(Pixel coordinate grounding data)
--------------------------------------------------
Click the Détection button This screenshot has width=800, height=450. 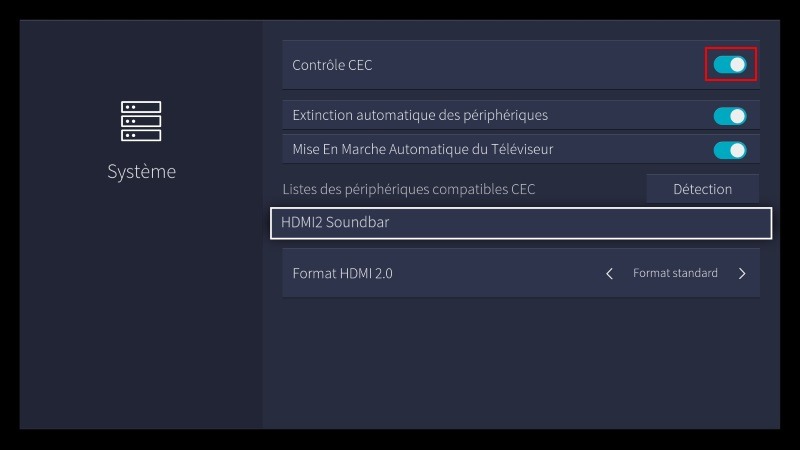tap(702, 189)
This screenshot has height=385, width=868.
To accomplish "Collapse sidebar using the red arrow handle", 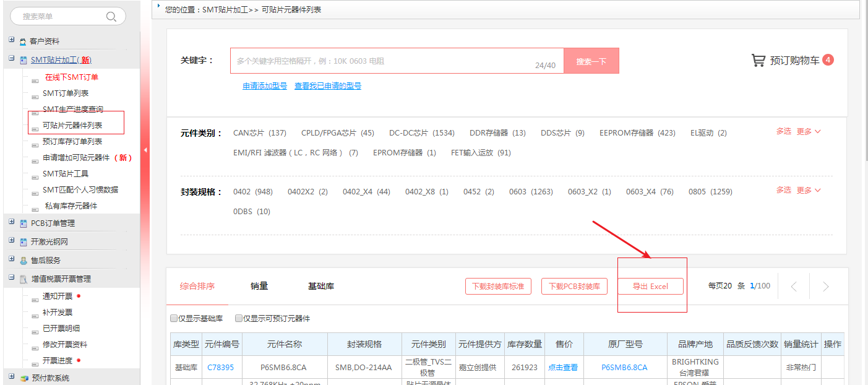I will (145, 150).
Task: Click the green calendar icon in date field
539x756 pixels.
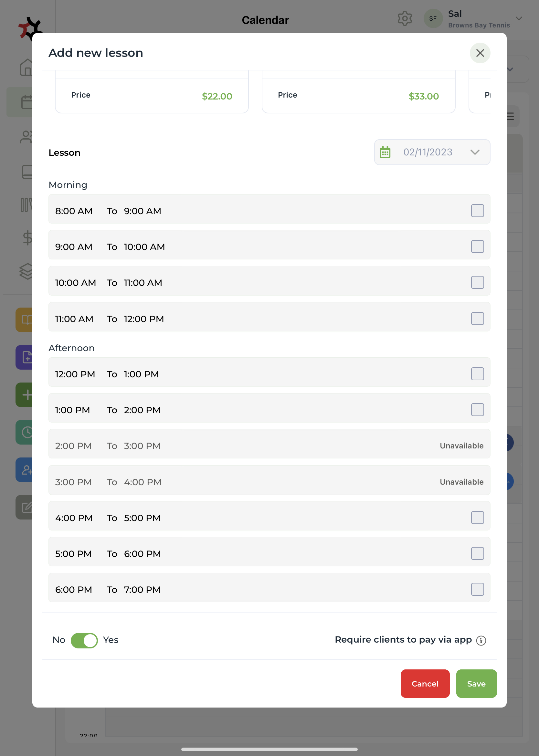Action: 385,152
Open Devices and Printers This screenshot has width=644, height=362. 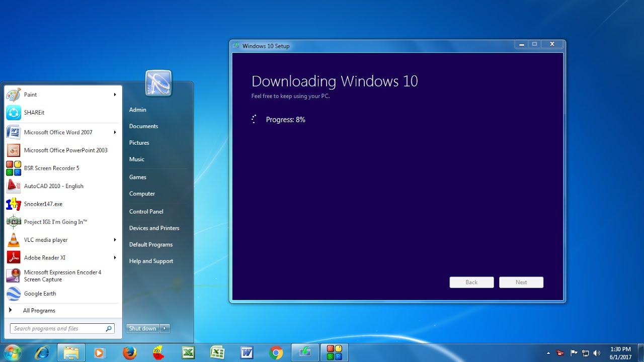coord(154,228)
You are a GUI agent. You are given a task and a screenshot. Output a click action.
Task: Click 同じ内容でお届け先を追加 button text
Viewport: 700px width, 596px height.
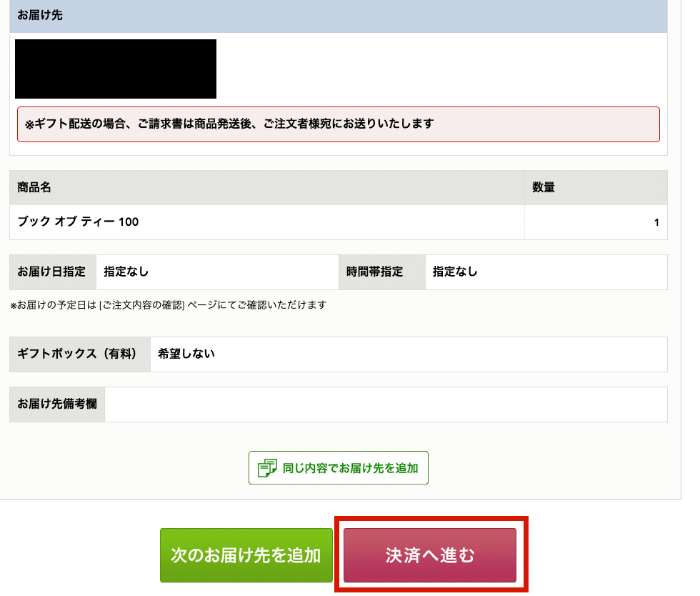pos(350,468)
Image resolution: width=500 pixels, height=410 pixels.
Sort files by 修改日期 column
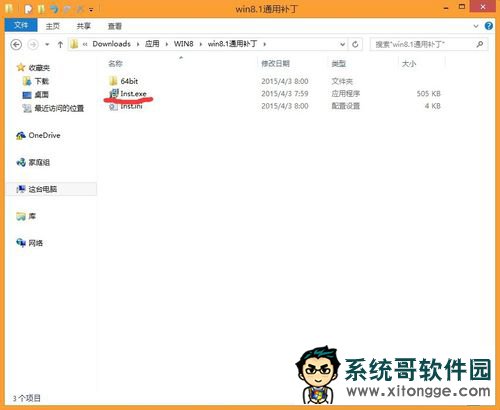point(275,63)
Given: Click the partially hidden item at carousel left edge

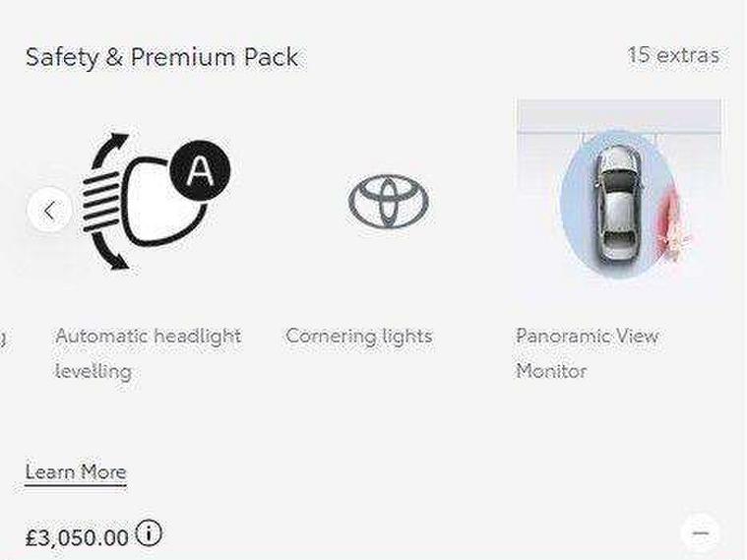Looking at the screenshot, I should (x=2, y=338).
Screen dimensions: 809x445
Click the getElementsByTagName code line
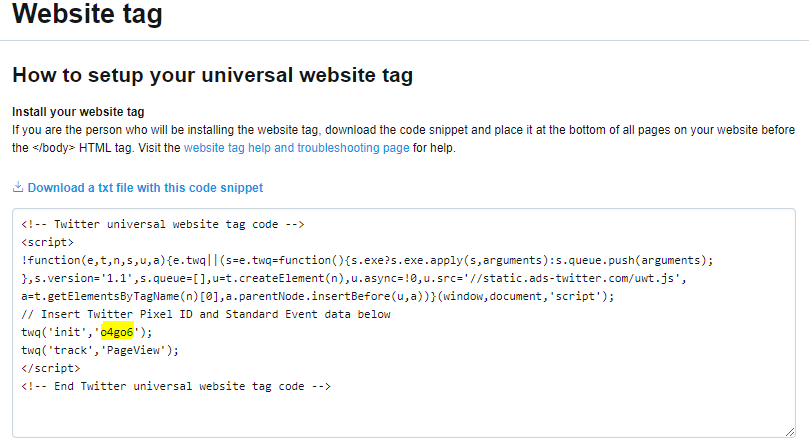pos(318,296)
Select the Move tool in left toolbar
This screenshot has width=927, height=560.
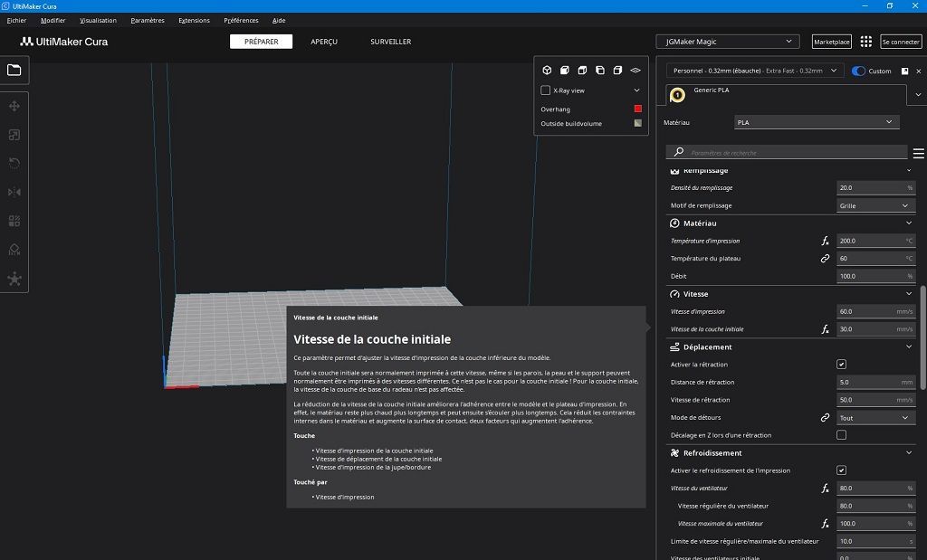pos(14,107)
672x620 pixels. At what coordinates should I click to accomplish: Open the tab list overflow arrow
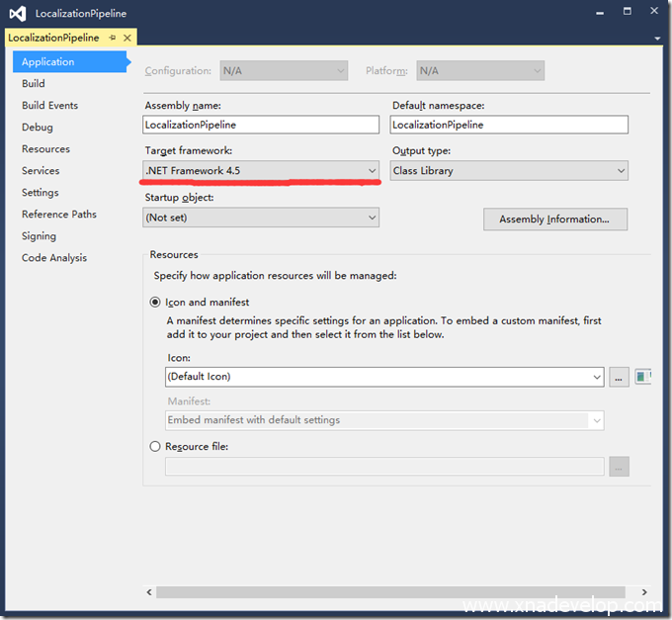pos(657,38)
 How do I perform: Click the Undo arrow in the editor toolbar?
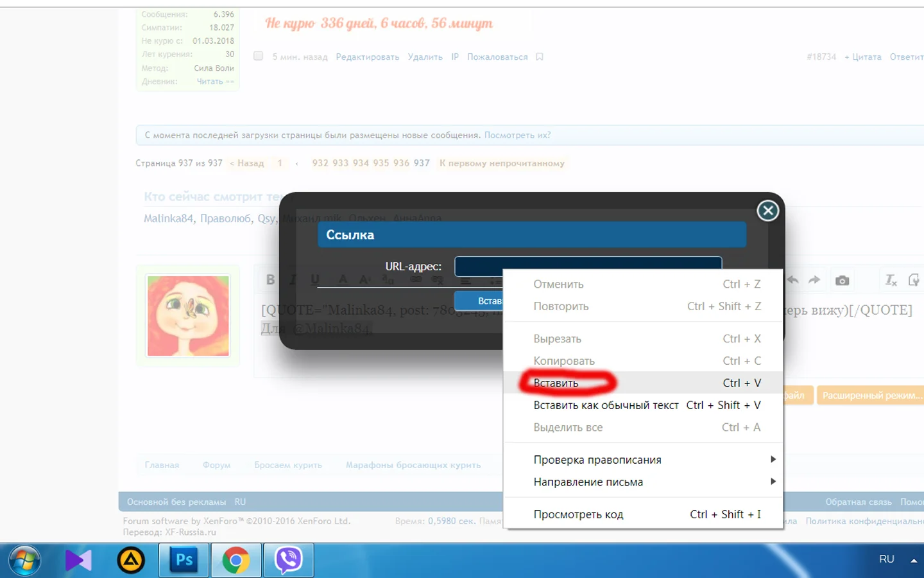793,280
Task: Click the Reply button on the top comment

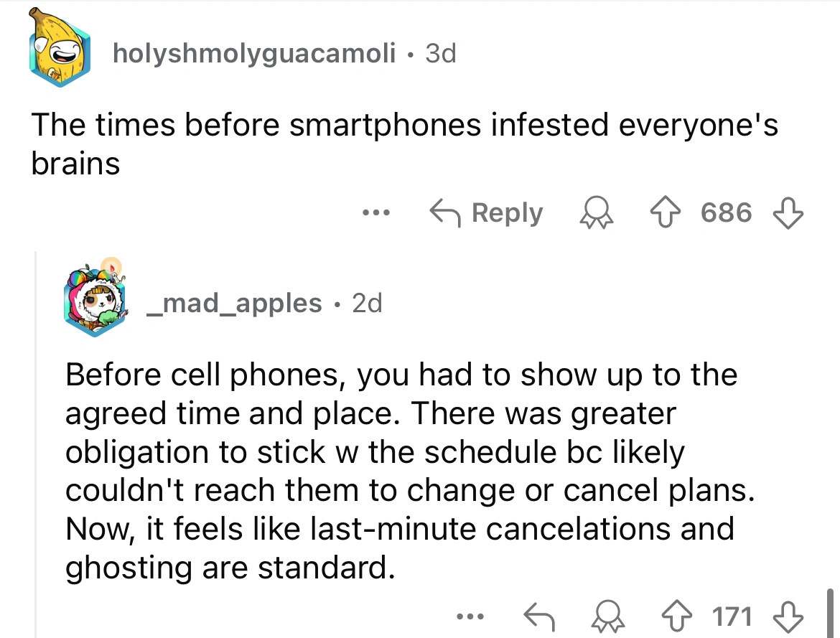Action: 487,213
--------------------------------------------------
| Task to complete |
Retype exactly the lines above, starting at the line containing "How do I perform: Click" and ending with the last line, both included; leave out the pictures.

| Solution |
 How do I perform: Click the Undo arrow in the editor toolbar?
793,280
Task: Click the Reply button on the top comment

Action: 487,213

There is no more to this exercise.